%%

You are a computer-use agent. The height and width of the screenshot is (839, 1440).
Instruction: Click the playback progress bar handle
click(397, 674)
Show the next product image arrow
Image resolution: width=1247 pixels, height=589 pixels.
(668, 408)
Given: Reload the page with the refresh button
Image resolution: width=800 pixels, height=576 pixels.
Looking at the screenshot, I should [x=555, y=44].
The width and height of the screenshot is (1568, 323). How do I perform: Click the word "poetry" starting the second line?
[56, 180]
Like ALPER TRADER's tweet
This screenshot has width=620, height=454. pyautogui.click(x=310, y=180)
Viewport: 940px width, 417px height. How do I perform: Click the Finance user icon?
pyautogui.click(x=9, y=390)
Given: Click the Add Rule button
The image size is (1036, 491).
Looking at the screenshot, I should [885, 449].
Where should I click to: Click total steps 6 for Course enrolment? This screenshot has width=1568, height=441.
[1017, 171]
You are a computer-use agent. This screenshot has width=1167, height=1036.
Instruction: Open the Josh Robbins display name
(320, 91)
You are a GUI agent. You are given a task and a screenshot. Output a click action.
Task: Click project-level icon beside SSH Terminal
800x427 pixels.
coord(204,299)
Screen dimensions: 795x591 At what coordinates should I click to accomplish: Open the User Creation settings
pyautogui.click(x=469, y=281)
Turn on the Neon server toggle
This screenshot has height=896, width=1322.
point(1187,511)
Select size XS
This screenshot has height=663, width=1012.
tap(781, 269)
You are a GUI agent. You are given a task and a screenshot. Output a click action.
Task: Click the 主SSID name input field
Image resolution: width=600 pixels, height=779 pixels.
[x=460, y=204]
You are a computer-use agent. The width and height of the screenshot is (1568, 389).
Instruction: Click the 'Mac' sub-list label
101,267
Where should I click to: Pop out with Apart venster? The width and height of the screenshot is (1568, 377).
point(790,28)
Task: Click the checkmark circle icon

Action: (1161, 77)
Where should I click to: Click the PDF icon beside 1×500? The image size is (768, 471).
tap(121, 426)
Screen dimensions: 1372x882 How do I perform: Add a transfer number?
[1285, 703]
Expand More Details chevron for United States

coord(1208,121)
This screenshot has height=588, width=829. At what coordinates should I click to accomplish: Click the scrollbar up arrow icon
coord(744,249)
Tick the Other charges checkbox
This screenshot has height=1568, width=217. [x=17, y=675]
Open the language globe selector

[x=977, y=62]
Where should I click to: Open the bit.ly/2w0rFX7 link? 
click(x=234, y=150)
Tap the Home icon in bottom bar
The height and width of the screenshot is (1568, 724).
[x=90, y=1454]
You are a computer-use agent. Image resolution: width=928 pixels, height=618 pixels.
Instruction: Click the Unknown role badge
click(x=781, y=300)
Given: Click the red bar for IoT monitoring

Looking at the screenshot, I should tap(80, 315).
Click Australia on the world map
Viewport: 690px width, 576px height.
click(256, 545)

%%

**Your task**
Give back the records above, character for character.

**Output**
You are a computer-use agent. The height and width of the screenshot is (839, 1440).
Instruction: Click the playback progress bar handle
click(397, 674)
Show the next product image arrow
Image resolution: width=1247 pixels, height=589 pixels.
(668, 408)
Given: Reload the page with the refresh button
Image resolution: width=800 pixels, height=576 pixels.
Looking at the screenshot, I should [x=555, y=44].
The width and height of the screenshot is (1568, 323). How do I perform: Click the word "poetry" starting the second line?
[56, 180]
Like ALPER TRADER's tweet
This screenshot has width=620, height=454. pyautogui.click(x=310, y=180)
Viewport: 940px width, 417px height. How do I perform: Click the Finance user icon?
pyautogui.click(x=9, y=390)
Given: Click the Add Rule button
The image size is (1036, 491).
Looking at the screenshot, I should [885, 449].
Where should I click to: Click total steps 6 for Course enrolment? This screenshot has width=1568, height=441.
[1017, 171]
You are a computer-use agent. This screenshot has width=1167, height=1036.
Instruction: Open the Josh Robbins display name
(320, 91)
You are a GUI agent. You are given a task and a screenshot. Output a click action.
Task: Click project-level icon beside SSH Terminal
800x427 pixels.
coord(204,299)
Screen dimensions: 795x591 At what coordinates should I click to accomplish: Open the User Creation settings
pyautogui.click(x=469, y=281)
Turn on the Neon server toggle
This screenshot has height=896, width=1322.
point(1187,511)
Select size XS
This screenshot has height=663, width=1012.
tap(781, 269)
You are a GUI agent. You are given a task and a screenshot. Output a click action.
Task: Click the 主SSID name input field
Image resolution: width=600 pixels, height=779 pixels.
[x=460, y=204]
You are a computer-use agent. The width and height of the screenshot is (1568, 389).
Instruction: Click the 'Mac' sub-list label
101,267
Where should I click to: Pop out with Apart venster? The width and height of the screenshot is (1568, 377).
point(790,28)
Task: Click the checkmark circle icon

Action: (1161, 77)
Where should I click to: Click the PDF icon beside 1×500? The image size is (768, 471).
tap(121, 426)
Screen dimensions: 1372x882 How do I perform: Add a transfer number?
[1285, 703]
Expand More Details chevron for United States

coord(1208,121)
This screenshot has height=588, width=829. At what coordinates should I click to accomplish: Click the scrollbar up arrow icon
coord(744,249)
Tick the Other charges checkbox
This screenshot has height=1568, width=217. [x=17, y=675]
Open the language globe selector

[x=977, y=62]
Where should I click to: Open the bit.ly/2w0rFX7 link? 
click(x=234, y=150)
Tap the Home icon in bottom bar
The height and width of the screenshot is (1568, 724).
[x=90, y=1454]
You are a computer-use agent. Image resolution: width=928 pixels, height=618 pixels.
Instruction: Click the Unknown role badge
click(x=781, y=300)
Given: Click the red bar for IoT monitoring

Looking at the screenshot, I should tap(80, 315).
Click Australia on the world map
Viewport: 690px width, 576px height.
click(256, 545)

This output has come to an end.